Still Alice (PG-13) Julianne Moore won a long-overdue Oscar for what is nevertheless one of her least effective performances. In this overly cozy drama, she plays a linguistics professor in New York struggling with her mental decline after being diagnosed with early-onset Alzheimer’s. Filmmakers Richard Glatzer and Wash Westmoreland adapt this from Lisa Genova’s novel and don’t bring any sort of insight into the mechanics of living with mental decline at such an early age. Nor do they find much meaning in their heroine’s struggle to keep hold of her faculties. Moore’s reduced to an exercise in technique as she captures the stages of her character’s decline. This movie could have been more. Also with Kristen Stewart, Kate Bosworth, Shane McRae, Hunter Parrish, and Alec Baldwin.

Taken 3 (PG-13) Everybody is an idiot in this movie. Yes, that includes indestructible hero Bryan Mills (Liam Neeson) and the supposed genius cop (Forest Whitaker) who pursues him after Bryan is framed for his wife’s murder.

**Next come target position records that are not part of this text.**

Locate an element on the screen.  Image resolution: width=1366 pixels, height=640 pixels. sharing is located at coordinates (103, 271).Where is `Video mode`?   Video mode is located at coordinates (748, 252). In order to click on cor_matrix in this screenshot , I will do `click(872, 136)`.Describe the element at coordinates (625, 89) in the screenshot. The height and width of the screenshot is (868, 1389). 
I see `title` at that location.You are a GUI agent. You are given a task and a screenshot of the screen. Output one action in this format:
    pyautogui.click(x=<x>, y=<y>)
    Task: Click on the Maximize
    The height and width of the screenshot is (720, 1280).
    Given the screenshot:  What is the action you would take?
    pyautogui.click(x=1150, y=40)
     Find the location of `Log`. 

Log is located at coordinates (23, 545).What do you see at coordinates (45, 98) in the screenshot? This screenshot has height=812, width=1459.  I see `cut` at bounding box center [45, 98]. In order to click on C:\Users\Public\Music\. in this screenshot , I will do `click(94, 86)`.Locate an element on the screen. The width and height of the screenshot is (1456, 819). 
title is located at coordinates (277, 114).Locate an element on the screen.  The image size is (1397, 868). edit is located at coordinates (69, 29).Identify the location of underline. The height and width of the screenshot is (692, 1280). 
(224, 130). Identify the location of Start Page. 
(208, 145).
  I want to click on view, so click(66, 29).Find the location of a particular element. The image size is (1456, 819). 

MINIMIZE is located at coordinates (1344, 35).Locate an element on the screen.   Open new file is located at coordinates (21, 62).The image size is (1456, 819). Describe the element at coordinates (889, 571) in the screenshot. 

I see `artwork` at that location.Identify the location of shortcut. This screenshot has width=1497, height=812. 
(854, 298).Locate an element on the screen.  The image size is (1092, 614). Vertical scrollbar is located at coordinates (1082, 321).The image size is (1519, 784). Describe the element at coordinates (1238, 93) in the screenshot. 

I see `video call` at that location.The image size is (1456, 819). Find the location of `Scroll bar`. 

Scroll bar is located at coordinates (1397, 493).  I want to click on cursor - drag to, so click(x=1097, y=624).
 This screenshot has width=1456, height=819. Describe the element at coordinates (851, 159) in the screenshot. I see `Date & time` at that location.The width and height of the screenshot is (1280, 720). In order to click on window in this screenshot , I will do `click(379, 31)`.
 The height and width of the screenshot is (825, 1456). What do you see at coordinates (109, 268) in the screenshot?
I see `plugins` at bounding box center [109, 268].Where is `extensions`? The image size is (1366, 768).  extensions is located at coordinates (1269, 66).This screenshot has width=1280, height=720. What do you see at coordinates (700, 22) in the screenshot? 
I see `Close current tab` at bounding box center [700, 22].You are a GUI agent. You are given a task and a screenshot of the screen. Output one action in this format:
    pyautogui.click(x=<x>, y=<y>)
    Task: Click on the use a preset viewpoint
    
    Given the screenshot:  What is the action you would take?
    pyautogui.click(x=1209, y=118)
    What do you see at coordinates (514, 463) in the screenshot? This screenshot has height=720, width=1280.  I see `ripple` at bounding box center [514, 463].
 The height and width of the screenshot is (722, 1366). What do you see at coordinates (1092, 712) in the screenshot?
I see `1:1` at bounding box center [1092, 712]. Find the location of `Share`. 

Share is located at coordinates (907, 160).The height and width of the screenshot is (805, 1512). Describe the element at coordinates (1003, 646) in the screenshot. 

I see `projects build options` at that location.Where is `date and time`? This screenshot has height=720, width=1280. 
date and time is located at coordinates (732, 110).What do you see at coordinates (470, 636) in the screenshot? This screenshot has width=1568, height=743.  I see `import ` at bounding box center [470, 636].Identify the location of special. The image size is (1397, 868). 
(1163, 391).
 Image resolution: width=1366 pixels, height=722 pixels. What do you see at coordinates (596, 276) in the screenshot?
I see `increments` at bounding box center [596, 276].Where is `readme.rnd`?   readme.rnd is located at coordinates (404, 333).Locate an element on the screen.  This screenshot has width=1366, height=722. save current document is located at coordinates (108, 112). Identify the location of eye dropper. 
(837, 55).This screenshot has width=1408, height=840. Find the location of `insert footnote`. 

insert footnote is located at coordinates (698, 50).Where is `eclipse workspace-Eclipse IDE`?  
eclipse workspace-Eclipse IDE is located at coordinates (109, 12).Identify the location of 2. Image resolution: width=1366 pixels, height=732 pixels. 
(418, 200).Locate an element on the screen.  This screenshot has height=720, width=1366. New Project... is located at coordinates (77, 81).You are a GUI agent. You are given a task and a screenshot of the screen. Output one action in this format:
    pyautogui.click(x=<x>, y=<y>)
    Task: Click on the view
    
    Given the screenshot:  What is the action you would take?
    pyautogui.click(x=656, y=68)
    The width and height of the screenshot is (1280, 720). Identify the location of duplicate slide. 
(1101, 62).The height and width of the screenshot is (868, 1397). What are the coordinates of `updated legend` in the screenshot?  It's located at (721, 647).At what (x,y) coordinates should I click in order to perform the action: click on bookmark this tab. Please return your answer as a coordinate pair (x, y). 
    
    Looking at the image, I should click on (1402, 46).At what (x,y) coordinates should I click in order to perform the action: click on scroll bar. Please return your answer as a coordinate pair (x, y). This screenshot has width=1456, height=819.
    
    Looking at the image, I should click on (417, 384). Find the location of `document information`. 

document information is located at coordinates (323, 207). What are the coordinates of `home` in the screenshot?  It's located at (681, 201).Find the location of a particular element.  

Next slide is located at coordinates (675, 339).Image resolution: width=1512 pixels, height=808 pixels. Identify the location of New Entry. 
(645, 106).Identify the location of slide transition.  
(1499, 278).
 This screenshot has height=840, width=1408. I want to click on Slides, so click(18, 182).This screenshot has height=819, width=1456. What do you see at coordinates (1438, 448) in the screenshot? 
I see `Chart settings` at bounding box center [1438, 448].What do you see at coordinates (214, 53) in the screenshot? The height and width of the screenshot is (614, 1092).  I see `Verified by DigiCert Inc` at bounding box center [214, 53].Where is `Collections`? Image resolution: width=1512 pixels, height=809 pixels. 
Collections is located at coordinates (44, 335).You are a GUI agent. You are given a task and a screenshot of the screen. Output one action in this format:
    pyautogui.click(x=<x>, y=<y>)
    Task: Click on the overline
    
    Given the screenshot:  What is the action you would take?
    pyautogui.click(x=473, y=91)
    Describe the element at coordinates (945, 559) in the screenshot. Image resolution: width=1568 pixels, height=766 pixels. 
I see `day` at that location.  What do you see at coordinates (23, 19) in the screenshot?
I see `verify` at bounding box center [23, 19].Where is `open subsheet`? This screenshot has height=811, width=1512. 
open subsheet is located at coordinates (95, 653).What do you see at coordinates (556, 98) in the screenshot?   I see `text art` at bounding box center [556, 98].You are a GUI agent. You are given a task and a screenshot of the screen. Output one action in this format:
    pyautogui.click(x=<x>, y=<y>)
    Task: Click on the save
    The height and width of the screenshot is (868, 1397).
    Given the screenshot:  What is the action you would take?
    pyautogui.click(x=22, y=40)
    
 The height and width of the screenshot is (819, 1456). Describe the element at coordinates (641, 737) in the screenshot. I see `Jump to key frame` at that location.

Once again, Bryan uses his particular set of skills to take revenge on a bunch of faceless tattooed bad guys — Russian, this time — and while the movie tries to make use of the villain’s knowledge that Bryan is a mindless killing machine who can be pointed in the wrong direction, the filmmakers here aren’t nearly clever enough to make something meaningful out of it. Oh, and Bryan’s hovering over his daughter (Maggie Grace) is starting to look downright creepy. Also with Dougray Scott, Leland Orser, David Warshofsky, Jon Gries, Don Harvey, Dylan Bruno, Sam Spruell, and Famke Janssen.

Unfinished Business (R) This excruciating comedy stars Vince Vaughn as a scrap metal salesman who travels to Berlin with the only other employees in his firm — an old lecher (Tom Wilkinson) and a young idiot (Dave Franco) — to close a deal that will save his struggling small company. Rank sentimentality competes with a parade of raunchy jokes that fail to land, and Franco (not nearly as nimble a comedian as his older brother James) is just terrible. This doesn’t possess a single redeeming trait. If you want to leave this movie unfinished, you have my blessing. Also with Sienna Miller, June Diane Raphael, Nick Frost, and James Marsden.

 

DALLAS EXCLUSIVES

 ’71 (R) Jack O’Connell (Unbroken) stars as a British soldier who becomes separated from his unit during a deadly riot in Belfast in 1971. Also with Sam Reid, Richard Dormer, and Paul Anderson.

What We Do in the Shadows (NR) Jemaine Clement and Taika Waititi co-write, co-direct, and co-star in this mockumentary comedy as vampires who get on each other’s nerves when they’re forced to share an apartment. Also with Jonathan Brugh, Cori Gonzalez-Macuer, Stuart Rutherford, Ben Fransham, and Rhys Darby.

Wild Tales (R) Nominated for the Best Foreign Film Oscar, Damián Szifrón’s anthology film tells six short stories about Argentinian people gaining revenge on people who wrong them. Starring Darío Grandinetti, Ricardo Darín, Leonardo Sbaraglia, Walter Donado, Érica Rivas, Óscar Martínez, Rita Cortese, and Julieta Zylberberg.